> _Exercise task_
Reproduce the entries below, changing each occurrence of "computer-use agent" to "desktop automation agent" and leaving all other text unchanged.

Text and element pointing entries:
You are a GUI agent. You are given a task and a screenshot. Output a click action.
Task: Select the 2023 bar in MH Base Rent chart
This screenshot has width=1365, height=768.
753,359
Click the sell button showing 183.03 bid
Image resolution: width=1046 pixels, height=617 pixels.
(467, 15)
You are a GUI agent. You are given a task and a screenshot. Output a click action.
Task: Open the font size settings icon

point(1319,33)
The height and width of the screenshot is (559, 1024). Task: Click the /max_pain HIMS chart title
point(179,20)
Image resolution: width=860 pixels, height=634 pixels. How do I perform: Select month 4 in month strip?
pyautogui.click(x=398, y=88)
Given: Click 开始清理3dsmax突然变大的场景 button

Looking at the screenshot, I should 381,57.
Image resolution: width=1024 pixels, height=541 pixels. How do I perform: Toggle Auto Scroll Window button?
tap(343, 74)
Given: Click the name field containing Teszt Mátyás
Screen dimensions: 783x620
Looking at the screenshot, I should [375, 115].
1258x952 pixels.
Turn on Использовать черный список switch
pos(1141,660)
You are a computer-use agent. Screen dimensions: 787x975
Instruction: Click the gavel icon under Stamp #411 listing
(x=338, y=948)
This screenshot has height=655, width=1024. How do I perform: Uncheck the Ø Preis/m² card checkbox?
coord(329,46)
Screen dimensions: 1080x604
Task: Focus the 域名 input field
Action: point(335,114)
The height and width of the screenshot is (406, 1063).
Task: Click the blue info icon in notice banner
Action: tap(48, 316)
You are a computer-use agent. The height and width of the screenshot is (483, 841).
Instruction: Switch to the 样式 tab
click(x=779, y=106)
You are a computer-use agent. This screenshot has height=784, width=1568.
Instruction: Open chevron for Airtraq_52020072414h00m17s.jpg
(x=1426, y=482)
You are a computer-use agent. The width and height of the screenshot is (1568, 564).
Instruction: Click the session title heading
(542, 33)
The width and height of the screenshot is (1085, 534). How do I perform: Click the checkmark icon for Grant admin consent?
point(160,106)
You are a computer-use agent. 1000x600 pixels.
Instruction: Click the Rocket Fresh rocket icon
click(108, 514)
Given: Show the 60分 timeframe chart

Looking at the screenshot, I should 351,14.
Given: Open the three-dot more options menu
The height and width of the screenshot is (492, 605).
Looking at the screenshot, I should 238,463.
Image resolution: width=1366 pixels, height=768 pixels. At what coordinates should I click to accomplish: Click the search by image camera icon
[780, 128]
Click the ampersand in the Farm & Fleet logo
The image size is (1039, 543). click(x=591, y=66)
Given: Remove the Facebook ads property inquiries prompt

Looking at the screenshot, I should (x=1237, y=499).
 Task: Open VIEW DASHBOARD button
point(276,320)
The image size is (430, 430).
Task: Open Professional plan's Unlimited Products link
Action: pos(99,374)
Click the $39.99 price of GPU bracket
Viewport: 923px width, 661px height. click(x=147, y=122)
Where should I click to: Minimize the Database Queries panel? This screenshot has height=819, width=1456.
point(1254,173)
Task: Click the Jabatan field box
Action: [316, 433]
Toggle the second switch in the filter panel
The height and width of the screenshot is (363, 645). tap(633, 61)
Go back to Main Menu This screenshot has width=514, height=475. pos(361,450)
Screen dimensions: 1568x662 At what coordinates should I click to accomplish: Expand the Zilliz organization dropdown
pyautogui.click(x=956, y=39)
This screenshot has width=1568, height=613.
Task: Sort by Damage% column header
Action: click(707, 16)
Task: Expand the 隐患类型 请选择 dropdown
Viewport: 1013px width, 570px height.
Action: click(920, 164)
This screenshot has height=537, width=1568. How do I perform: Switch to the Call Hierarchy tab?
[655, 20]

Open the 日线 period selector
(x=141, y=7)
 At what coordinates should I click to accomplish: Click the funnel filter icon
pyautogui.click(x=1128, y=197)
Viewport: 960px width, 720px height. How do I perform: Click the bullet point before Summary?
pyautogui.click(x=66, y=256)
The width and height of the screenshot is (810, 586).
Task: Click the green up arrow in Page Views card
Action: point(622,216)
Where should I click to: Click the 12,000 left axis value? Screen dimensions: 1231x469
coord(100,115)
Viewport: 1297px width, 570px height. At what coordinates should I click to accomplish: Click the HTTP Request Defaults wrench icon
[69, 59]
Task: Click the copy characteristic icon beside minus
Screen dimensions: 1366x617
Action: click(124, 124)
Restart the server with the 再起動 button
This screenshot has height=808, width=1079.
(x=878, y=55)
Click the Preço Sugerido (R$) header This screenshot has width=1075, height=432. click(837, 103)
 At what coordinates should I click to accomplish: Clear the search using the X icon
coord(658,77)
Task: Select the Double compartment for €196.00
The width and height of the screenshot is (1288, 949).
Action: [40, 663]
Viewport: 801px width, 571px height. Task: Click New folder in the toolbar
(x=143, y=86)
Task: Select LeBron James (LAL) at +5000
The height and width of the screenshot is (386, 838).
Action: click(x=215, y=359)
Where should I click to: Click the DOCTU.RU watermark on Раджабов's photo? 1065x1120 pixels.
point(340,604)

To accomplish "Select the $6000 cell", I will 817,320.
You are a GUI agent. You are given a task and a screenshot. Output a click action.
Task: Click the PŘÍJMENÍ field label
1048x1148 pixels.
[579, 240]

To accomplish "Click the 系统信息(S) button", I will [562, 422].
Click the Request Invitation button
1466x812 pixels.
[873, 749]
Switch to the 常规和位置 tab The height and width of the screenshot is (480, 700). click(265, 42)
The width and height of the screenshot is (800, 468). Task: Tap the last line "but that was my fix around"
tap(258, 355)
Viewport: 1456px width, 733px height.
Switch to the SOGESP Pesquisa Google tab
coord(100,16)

> _Result of this exercise_
You are a GUI agent. You are given a task and a screenshot. Output a click action.
Task: Select the 2023 bar in MH Base Rent chart
This screenshot has width=1365, height=768.
753,359
Click the sell button showing 183.03 bid
Image resolution: width=1046 pixels, height=617 pixels.
(467, 15)
You are a GUI agent. You are given a task and a screenshot. Output a click action.
Task: Open the font size settings icon

point(1319,33)
The height and width of the screenshot is (559, 1024). Task: Click the /max_pain HIMS chart title
point(179,20)
Image resolution: width=860 pixels, height=634 pixels. How do I perform: Select month 4 in month strip?
pyautogui.click(x=398, y=88)
Given: Click 开始清理3dsmax突然变大的场景 button

Looking at the screenshot, I should 381,57.
Image resolution: width=1024 pixels, height=541 pixels. How do I perform: Toggle Auto Scroll Window button?
tap(343, 74)
Given: Click the name field containing Teszt Mátyás
Screen dimensions: 783x620
Looking at the screenshot, I should [375, 115].
1258x952 pixels.
Turn on Использовать черный список switch
pos(1141,660)
You are a desktop automation agent. Screen dimensions: 787x975
Instruction: Click the gavel icon under Stamp #411 listing
(x=338, y=948)
This screenshot has height=655, width=1024. How do I perform: Uncheck the Ø Preis/m² card checkbox?
coord(329,46)
Screen dimensions: 1080x604
Task: Focus the 域名 input field
Action: point(335,114)
The height and width of the screenshot is (406, 1063).
Task: Click the blue info icon in notice banner
Action: tap(48, 316)
You are a desktop automation agent. The height and width of the screenshot is (483, 841).
Instruction: Switch to the 样式 tab
click(x=779, y=106)
You are a desktop automation agent. This screenshot has height=784, width=1568.
Instruction: Open chevron for Airtraq_52020072414h00m17s.jpg
(x=1426, y=482)
You are a desktop automation agent. The width and height of the screenshot is (1568, 564).
Instruction: Click the session title heading
(542, 33)
The width and height of the screenshot is (1085, 534). How do I perform: Click the checkmark icon for Grant admin consent?
point(160,106)
You are a desktop automation agent. 1000x600 pixels.
Instruction: Click the Rocket Fresh rocket icon
click(108, 514)
Given: Show the 60分 timeframe chart

Looking at the screenshot, I should 351,14.
Given: Open the three-dot more options menu
The height and width of the screenshot is (492, 605).
Looking at the screenshot, I should 238,463.
Image resolution: width=1366 pixels, height=768 pixels. At what coordinates should I click to accomplish: Click the search by image camera icon
[780, 128]
Click the ampersand in the Farm & Fleet logo
The image size is (1039, 543). click(x=591, y=66)
Given: Remove the Facebook ads property inquiries prompt

Looking at the screenshot, I should (x=1237, y=499).
 Task: Open VIEW DASHBOARD button
point(276,320)
The image size is (430, 430).
Task: Open Professional plan's Unlimited Products link
Action: pos(99,374)
Click the $39.99 price of GPU bracket
Viewport: 923px width, 661px height. click(x=147, y=122)
Where should I click to: Minimize the Database Queries panel? This screenshot has height=819, width=1456.
point(1254,173)
Task: Click the Jabatan field box
Action: [316, 433]
Toggle the second switch in the filter panel
The height and width of the screenshot is (363, 645). tap(633, 61)
Go back to Main Menu This screenshot has width=514, height=475. pos(361,450)
Screen dimensions: 1568x662 At what coordinates should I click to accomplish: Expand the Zilliz organization dropdown
pyautogui.click(x=956, y=39)
This screenshot has width=1568, height=613.
Task: Sort by Damage% column header
Action: click(707, 16)
Task: Expand the 隐患类型 请选择 dropdown
Viewport: 1013px width, 570px height.
Action: click(920, 164)
This screenshot has height=537, width=1568. How do I perform: Switch to the Call Hierarchy tab?
[655, 20]

Open the 日线 period selector
(x=141, y=7)
 At what coordinates should I click to accomplish: Click the funnel filter icon
pyautogui.click(x=1128, y=197)
Viewport: 960px width, 720px height. How do I perform: Click the bullet point before Summary?
pyautogui.click(x=66, y=256)
The width and height of the screenshot is (810, 586).
Task: Click the green up arrow in Page Views card
Action: point(622,216)
Where should I click to: Click the 12,000 left axis value? Screen dimensions: 1231x469
coord(100,115)
Viewport: 1297px width, 570px height. At what coordinates should I click to accomplish: Click the HTTP Request Defaults wrench icon
[69, 59]
Task: Click the copy characteristic icon beside minus
Screen dimensions: 1366x617
Action: click(124, 124)
Restart the server with the 再起動 button
This screenshot has height=808, width=1079.
(x=878, y=55)
Click the Preço Sugerido (R$) header This screenshot has width=1075, height=432. click(837, 103)
 At what coordinates should I click to accomplish: Clear the search using the X icon
coord(658,77)
Task: Select the Double compartment for €196.00
The width and height of the screenshot is (1288, 949).
Action: [40, 663]
Viewport: 801px width, 571px height. Task: Click New folder in the toolbar
(x=143, y=86)
Task: Select LeBron James (LAL) at +5000
The height and width of the screenshot is (386, 838).
Action: click(x=215, y=359)
Where should I click to: Click the DOCTU.RU watermark on Раджабов's photo? 1065x1120 pixels.
point(340,604)

To accomplish "Select the $6000 cell", I will 817,320.
You are a GUI agent. You are given a task and a screenshot. Output a click action.
Task: Click the PŘÍJMENÍ field label
1048x1148 pixels.
[579, 240]

To accomplish "Click the 系统信息(S) button", I will [562, 422].
Click the Request Invitation button
1466x812 pixels.
[873, 749]
Switch to the 常规和位置 tab The height and width of the screenshot is (480, 700). click(265, 42)
The width and height of the screenshot is (800, 468). Task: Tap the last line "but that was my fix around"
tap(258, 355)
Viewport: 1456px width, 733px height.
Switch to the SOGESP Pesquisa Google tab
coord(100,16)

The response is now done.